• [WHAT YOU WILL DO]: Exclude every picture and return the remaining entries below verbatim.

• [INFORMATION GIVEN]:
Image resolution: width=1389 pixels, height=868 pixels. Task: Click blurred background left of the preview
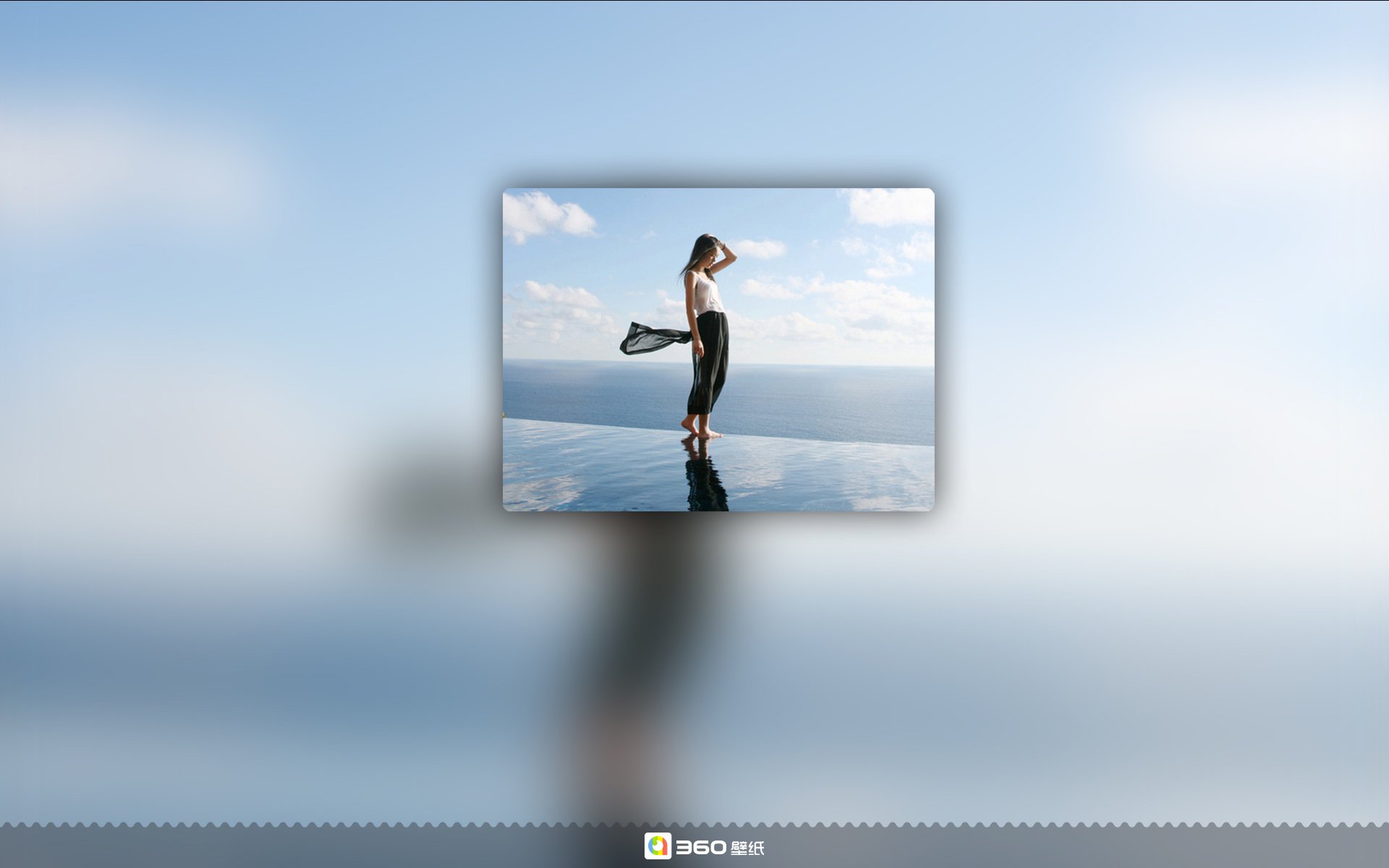246,347
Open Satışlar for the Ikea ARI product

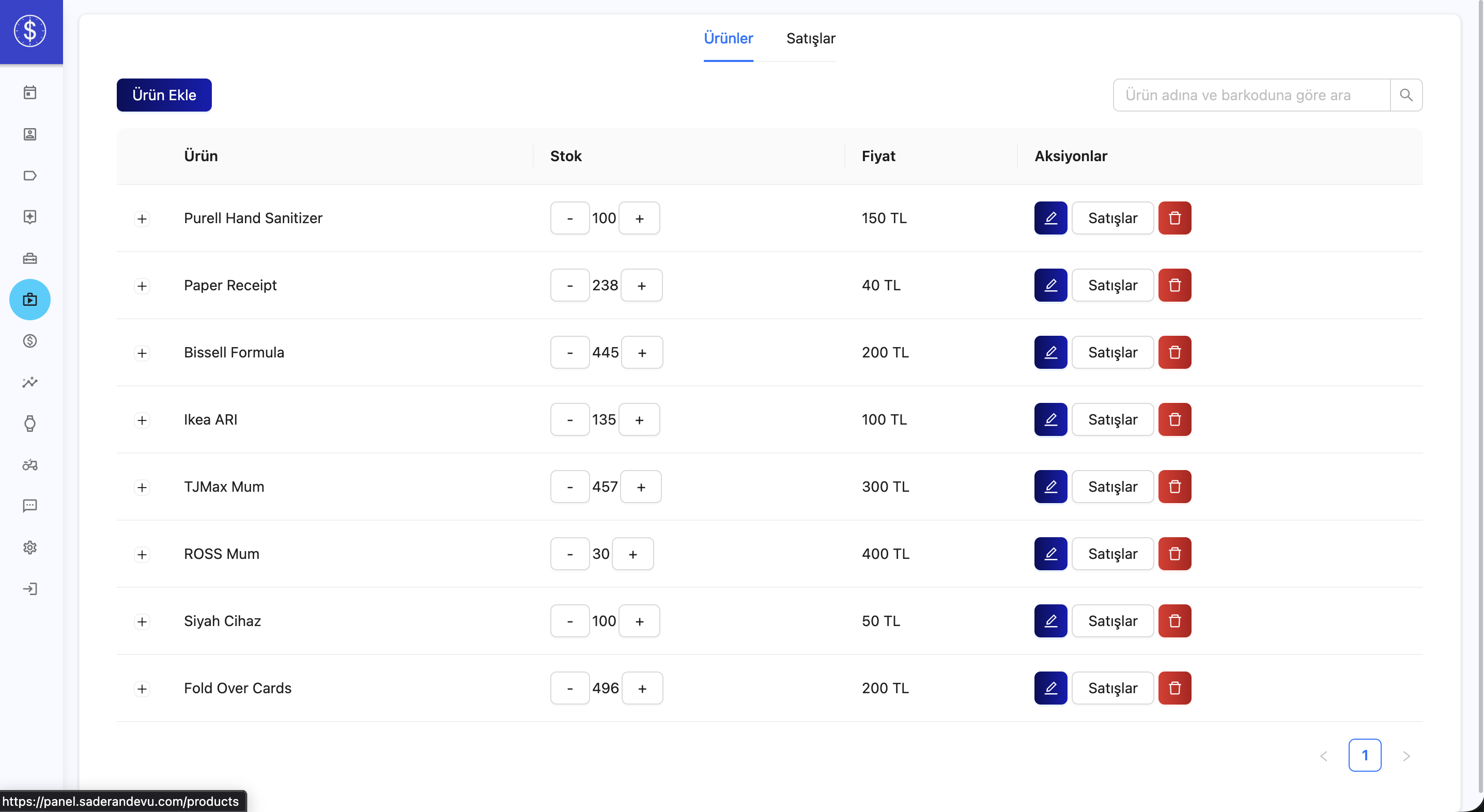point(1112,420)
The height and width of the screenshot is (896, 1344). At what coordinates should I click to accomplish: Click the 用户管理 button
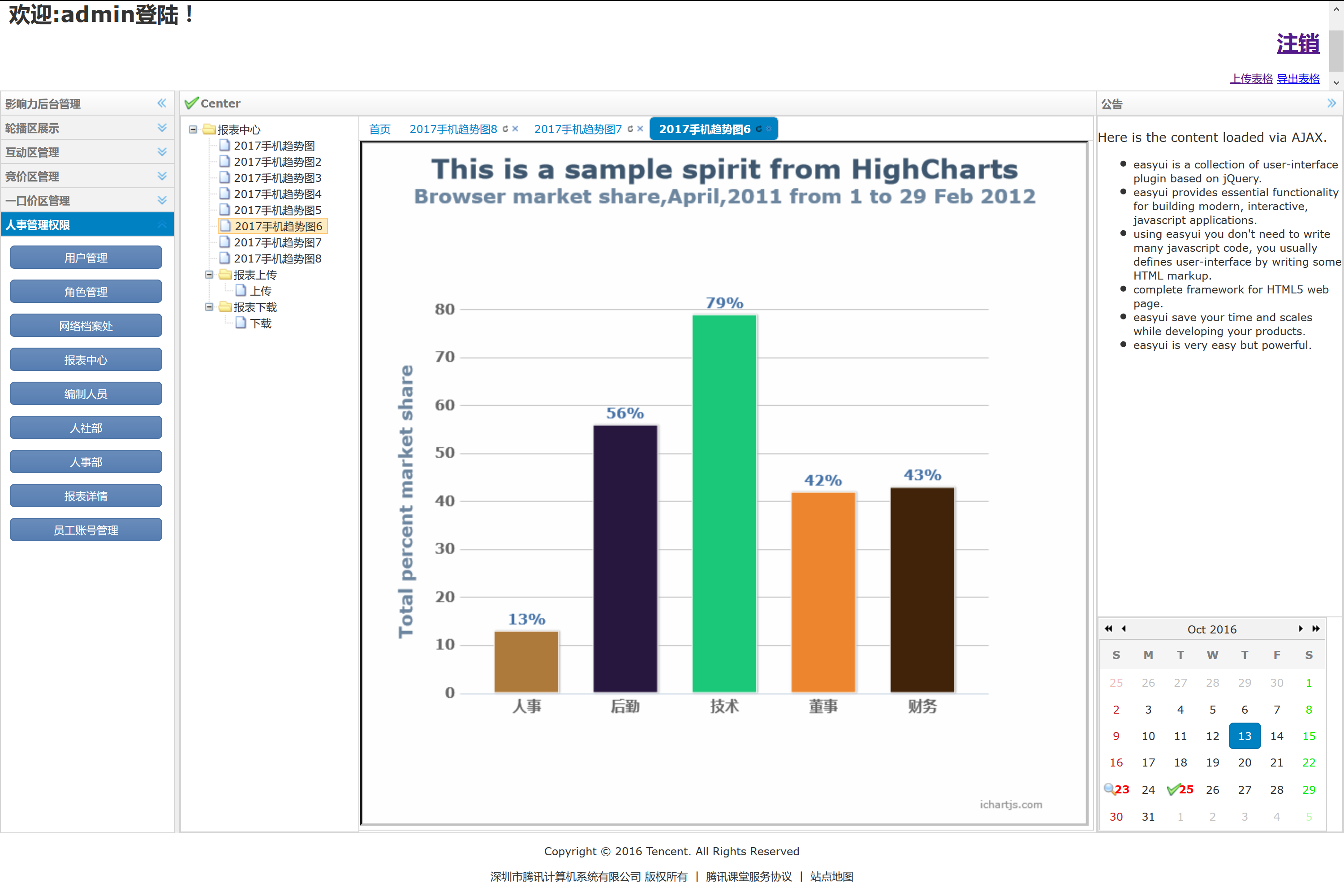pos(86,258)
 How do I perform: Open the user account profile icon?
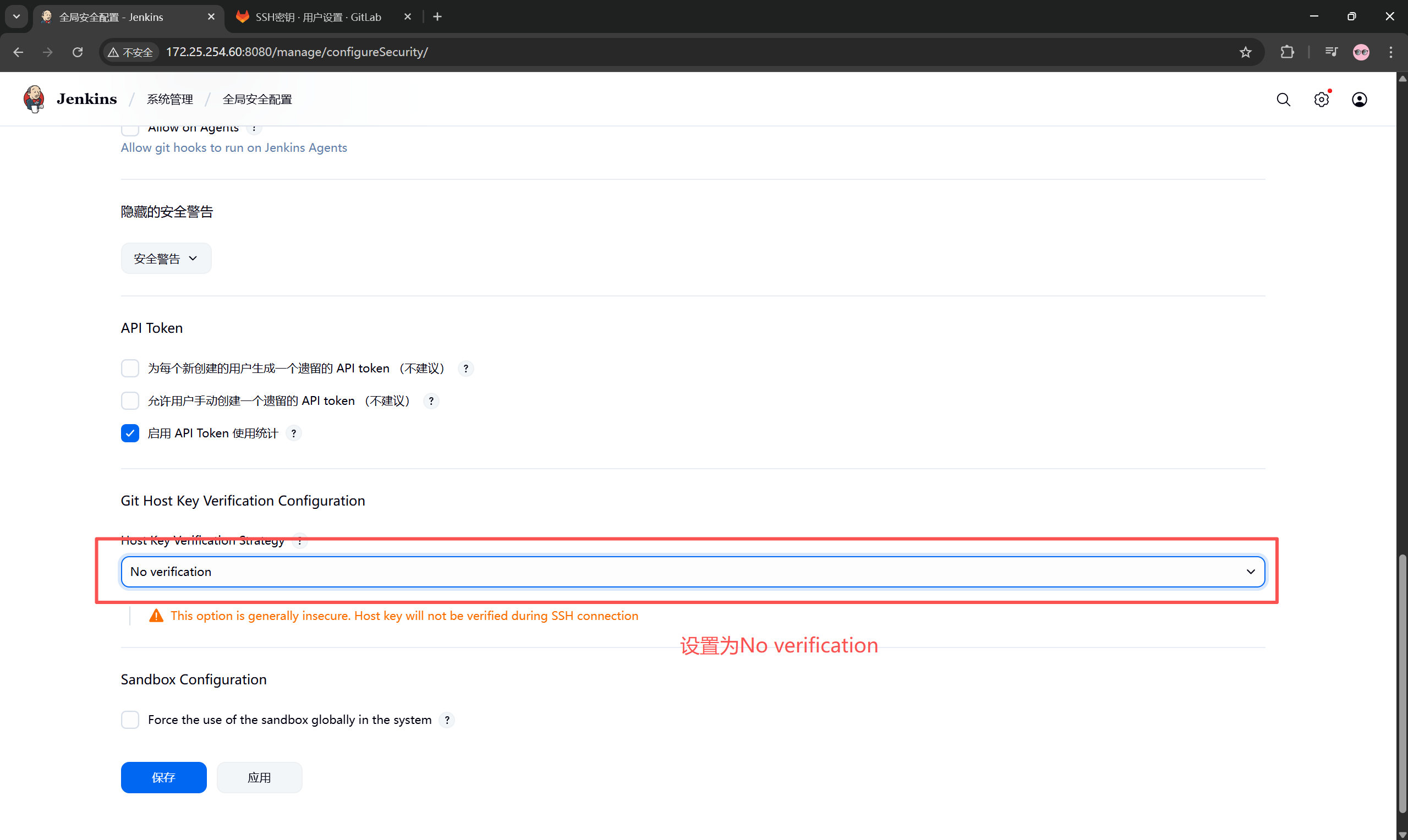pos(1358,100)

• [RESULT OF THIS TASK]:
Image resolution: width=1389 pixels, height=868 pixels. Task: Click blurred background left of the preview
246,347
Open Satışlar for the Ikea ARI product

point(1112,420)
The height and width of the screenshot is (896, 1344). At what coordinates should I click to accomplish: Click the 用户管理 button
pos(86,258)
 How do I perform: Open the user account profile icon?
pos(1358,100)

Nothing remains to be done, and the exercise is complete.